Force testing revealed that the foam could withstand remarkably high shear stress – 100 pascals, or about as strong as a 45 kilometre per hour wind – before breaking down. By comparison, stiffly peaked egg white foam can only withstand about half that force, he says.
To see if the foam could work in human medicine, the researchers incubated human skin cells with foam fluid and found no toxicity, says Hoskisson. Next, they loaded different kinds of dyes and an antibiotic, rifampicin, into the foam to measure time-release abilities.
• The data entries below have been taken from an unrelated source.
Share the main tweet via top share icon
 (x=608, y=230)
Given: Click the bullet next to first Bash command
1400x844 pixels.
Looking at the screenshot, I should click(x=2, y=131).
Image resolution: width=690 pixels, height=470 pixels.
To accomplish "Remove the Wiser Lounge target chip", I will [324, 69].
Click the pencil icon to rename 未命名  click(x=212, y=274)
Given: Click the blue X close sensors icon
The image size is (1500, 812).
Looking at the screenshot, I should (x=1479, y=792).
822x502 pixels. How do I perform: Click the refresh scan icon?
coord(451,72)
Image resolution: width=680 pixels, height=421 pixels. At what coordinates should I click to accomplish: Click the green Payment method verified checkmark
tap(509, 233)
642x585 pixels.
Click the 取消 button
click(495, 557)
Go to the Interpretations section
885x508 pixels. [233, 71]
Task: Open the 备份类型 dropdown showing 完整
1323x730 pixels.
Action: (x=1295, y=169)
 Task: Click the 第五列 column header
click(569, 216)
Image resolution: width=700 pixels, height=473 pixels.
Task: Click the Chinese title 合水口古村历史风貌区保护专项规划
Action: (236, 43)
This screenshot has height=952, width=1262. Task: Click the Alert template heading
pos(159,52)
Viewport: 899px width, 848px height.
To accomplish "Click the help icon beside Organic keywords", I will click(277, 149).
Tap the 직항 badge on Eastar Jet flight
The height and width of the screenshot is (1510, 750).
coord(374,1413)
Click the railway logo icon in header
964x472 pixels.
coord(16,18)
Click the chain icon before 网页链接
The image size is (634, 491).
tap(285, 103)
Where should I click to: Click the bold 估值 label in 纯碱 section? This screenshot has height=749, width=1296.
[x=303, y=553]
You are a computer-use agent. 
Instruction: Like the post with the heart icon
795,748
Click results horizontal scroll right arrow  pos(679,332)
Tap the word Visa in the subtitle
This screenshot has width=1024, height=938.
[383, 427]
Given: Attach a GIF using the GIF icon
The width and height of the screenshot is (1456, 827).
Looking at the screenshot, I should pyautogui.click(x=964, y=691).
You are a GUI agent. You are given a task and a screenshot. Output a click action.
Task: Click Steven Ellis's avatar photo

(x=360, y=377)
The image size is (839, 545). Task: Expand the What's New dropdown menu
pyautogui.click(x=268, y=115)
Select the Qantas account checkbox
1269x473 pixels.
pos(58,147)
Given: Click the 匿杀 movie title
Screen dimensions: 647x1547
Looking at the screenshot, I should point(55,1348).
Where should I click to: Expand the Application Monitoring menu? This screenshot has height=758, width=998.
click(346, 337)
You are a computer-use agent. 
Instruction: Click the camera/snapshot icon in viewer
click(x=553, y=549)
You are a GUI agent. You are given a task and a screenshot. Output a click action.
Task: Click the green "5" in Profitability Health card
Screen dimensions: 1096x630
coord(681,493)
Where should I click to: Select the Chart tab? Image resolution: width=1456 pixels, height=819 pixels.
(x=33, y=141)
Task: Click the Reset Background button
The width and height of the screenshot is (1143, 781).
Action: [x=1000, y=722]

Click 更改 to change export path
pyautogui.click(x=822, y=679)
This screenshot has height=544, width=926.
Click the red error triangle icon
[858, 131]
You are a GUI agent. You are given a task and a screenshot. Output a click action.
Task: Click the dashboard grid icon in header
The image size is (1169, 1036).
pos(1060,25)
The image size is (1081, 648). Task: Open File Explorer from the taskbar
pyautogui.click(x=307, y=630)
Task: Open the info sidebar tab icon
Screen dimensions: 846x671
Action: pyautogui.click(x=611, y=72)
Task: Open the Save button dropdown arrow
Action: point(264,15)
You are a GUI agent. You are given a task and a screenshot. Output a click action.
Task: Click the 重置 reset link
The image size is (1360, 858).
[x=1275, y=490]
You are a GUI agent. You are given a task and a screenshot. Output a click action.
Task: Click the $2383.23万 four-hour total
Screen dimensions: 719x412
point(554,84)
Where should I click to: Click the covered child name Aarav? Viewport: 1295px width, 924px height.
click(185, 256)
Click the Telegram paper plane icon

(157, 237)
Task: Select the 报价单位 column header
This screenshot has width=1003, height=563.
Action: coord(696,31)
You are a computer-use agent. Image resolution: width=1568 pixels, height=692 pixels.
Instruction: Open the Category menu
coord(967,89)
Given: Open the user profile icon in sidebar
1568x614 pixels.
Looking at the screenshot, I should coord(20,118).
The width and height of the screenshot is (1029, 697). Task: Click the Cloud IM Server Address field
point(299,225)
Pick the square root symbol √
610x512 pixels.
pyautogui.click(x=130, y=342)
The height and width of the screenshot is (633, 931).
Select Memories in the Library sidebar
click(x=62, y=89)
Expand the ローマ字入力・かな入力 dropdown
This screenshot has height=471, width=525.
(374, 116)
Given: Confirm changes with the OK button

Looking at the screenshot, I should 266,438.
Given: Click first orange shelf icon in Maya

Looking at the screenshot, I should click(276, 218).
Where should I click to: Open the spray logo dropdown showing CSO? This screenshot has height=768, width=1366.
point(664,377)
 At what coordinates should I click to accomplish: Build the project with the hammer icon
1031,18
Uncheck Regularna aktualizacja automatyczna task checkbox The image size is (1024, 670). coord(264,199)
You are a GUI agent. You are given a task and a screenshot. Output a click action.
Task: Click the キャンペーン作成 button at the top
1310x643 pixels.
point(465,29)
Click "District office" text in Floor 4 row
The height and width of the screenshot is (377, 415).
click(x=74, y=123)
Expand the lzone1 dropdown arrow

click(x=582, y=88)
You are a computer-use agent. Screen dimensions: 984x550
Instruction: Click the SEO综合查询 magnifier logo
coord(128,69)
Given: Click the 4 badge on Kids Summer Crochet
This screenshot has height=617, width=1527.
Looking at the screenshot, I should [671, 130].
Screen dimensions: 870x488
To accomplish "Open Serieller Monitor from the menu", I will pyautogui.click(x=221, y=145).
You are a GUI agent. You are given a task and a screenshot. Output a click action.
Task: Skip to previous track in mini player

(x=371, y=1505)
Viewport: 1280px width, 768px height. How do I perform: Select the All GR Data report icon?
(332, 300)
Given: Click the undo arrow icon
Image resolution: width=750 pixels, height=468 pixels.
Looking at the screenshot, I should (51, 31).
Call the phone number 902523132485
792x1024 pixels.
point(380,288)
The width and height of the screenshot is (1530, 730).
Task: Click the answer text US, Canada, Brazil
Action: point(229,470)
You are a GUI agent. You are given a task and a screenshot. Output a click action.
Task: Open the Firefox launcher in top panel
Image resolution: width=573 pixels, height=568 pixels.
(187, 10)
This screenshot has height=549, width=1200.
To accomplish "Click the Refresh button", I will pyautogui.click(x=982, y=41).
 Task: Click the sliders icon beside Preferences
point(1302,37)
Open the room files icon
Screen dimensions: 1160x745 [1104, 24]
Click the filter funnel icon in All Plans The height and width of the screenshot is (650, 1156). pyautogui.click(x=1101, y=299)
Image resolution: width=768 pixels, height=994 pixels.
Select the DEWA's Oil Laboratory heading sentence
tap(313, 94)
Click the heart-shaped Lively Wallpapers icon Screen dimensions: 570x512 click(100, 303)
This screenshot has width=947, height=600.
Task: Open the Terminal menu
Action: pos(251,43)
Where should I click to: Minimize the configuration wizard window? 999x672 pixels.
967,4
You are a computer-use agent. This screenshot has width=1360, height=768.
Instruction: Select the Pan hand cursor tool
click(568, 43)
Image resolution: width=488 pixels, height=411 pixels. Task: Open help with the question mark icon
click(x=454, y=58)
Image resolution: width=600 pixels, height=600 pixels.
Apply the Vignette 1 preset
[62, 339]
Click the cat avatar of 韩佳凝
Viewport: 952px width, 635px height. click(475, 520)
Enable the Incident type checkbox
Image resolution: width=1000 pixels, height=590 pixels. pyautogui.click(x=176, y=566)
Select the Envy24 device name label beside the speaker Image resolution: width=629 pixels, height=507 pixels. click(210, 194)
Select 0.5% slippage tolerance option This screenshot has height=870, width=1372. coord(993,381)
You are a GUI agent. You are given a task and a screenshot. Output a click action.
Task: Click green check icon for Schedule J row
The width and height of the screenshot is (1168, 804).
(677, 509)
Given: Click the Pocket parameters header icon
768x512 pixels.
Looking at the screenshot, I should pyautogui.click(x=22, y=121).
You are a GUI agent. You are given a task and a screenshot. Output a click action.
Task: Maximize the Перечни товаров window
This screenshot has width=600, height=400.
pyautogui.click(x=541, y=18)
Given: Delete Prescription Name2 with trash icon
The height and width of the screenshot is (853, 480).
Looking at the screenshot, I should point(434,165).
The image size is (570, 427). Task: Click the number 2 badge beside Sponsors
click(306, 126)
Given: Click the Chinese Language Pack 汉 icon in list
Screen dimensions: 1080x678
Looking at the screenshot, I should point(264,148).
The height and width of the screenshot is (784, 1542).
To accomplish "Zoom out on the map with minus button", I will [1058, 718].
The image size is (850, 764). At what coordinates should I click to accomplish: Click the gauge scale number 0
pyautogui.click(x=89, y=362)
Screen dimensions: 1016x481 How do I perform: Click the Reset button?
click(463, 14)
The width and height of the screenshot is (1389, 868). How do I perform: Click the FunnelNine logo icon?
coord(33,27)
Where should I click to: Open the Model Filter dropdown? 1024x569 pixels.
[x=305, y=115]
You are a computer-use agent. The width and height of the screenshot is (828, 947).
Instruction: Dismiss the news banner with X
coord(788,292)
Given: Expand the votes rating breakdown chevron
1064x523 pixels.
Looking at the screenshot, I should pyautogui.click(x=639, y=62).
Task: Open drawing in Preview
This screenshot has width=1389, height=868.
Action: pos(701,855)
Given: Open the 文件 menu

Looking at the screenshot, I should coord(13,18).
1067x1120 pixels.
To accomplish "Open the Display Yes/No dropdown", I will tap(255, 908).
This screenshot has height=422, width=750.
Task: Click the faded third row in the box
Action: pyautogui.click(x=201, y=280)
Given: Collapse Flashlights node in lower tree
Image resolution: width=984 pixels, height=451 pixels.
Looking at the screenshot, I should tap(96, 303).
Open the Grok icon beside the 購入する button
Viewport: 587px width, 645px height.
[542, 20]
The foam released the compounds slowly, over periods of between two and seven days – in stark contrast to the hours or even minutes of extended drug release provided by current medical foams, he says.

This could be especially useful in burn cases, because the foam could administer antibiotics under the bandages. “The way we envisage it is that you get one to three days’ worth of antibiotic release before you need to change the dressing, so you’re not ripping the dressing off every day but rather leaving wounds time to heal,” says Hoskisson.
And because of its compatibility with human skin and its pleasant feel, the foam could also provide a good base for facial cosmetics, he says.
The researchers have also successfully produced the foam’s proteins in a laboratory using bacteria, without any frogs. “We can actually just whisk the foam up,” says Hoskisson.
As for the eggs that were removed in the experiment, the researchers hatched them all in a laboratory incubator and returned the tadpoles to the wild, where they subsequently thrived, says Hoskisson.